ISO 1600 is indeed the upper limit (higher ISO settings are equivalent to digital pushing in post), but your statement "makes them by standard from ISO100" does not make sense.

QuoteOriginally posted by Anvh Quote
Anyway it's pentax doing that we have ISO80 not sony's and as such it's not a default the sensor comes with.
Have you considered the possibility that the sensor natively supports ISO 80 but that no one other than Pentax chose to exploit it?

I cannot imagine that Pentax has added some magic sauce to create an ISO 80 setting that the sensor does not natively support.

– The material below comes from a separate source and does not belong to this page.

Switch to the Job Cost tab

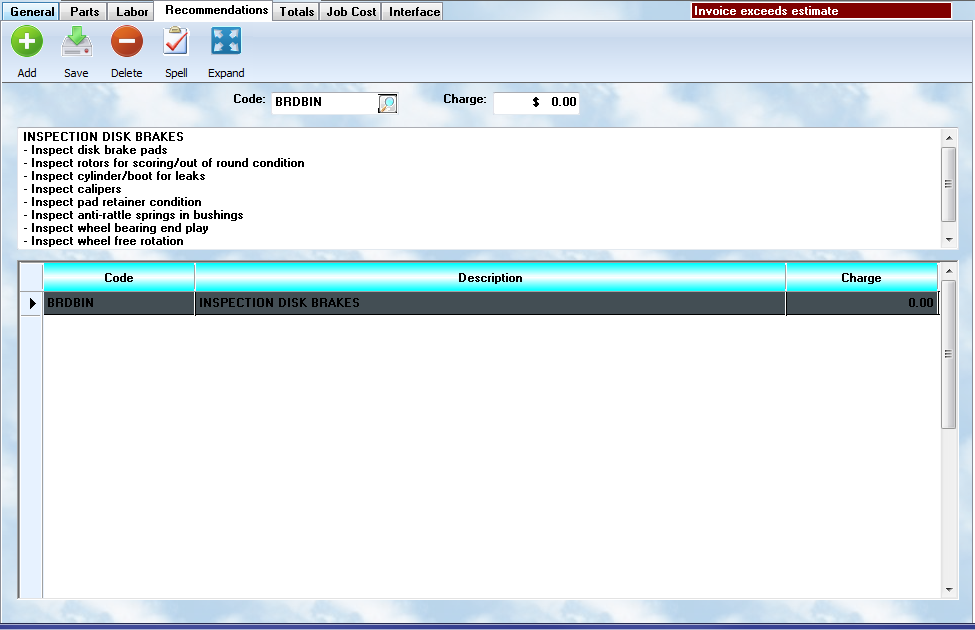tap(351, 12)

QuoteOriginally posted by Anvh Quote
I've no idea why or how the DR is better with ISO80 then ISO100 since that shouldnt indeed be the case...
No, it should be the case.

Only the lowest ISO setting achieves the optimal dynamic range. Any higher ISO setting reduces dynamic range because the full well capacity will be reached the sooner the higher the (ISO) multiplication factor. If you do not believe me, look at a dynamic range graph at DxOMark and see how DR loses a stop when you add a stop to the ISO setting.

QuoteOriginally posted by Anvh Quote
but the K5 is the only camera that offers ISO80 with this sensor, isnt that strange either?
It is as strange as the fact that ISO 80 is an extended setting on the K-5. You'll have to ask Pentax about the latter and other camera manufacturers why they didn't exploit the ISO 80 capabilities of the Sony sensor. Perhaps they didn't think the marginal increase in DR would be worth the effort of adapting the firmware.

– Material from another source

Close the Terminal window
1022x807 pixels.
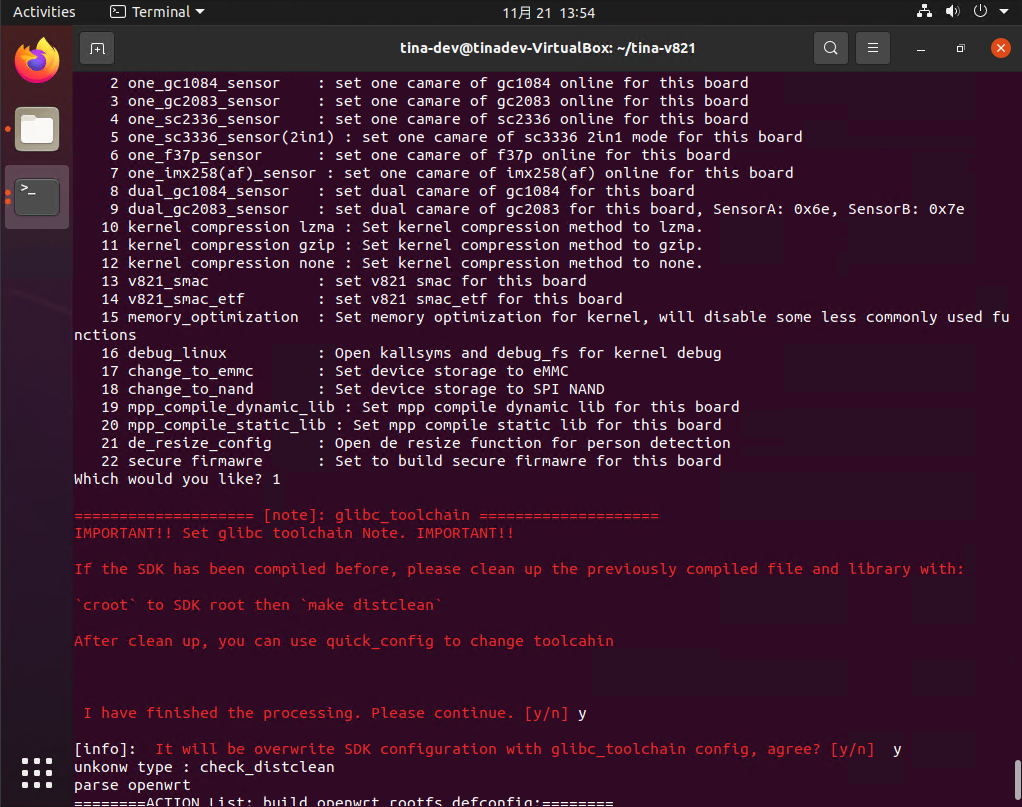click(1000, 47)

QuoteOriginally posted by Anvh Quote
The best explaination i can come up with is that pentax change the response curve maybe?
The ISO 80 effect exists in RAW data as well, so special JPG tone curves cannot be responsible (they are used for the extended highlights mode).

DxOMark measured true ISO 80 performance. If Pentax had done some trickery, DxOMark would have exposed it.

QuoteOriginally posted by Anvh Quote
With test we see that Pentax DR is often starts lower and also ends lower then other brands so it seems pentax can influence that.
You can extend the highest ISO setting to your heart's content. For the Sony sensor in the K-5, ISO 1600 is the maximum value supported by the chip and Pentax just decided to allow more digital pushing than Nikon did with the D7000.

However, you cannot do the same at the low end. If you use tricks at the low end, they will not increase dynamic range and hence your trickery will be exposed.

To summarize, the Sony sensor must support ISO 80 natively. Why it is an "extended" ISO setting on the K-5 was the question by monk and I know that some explanations are wrong, but can only speculate about the true answer (see my earlier post).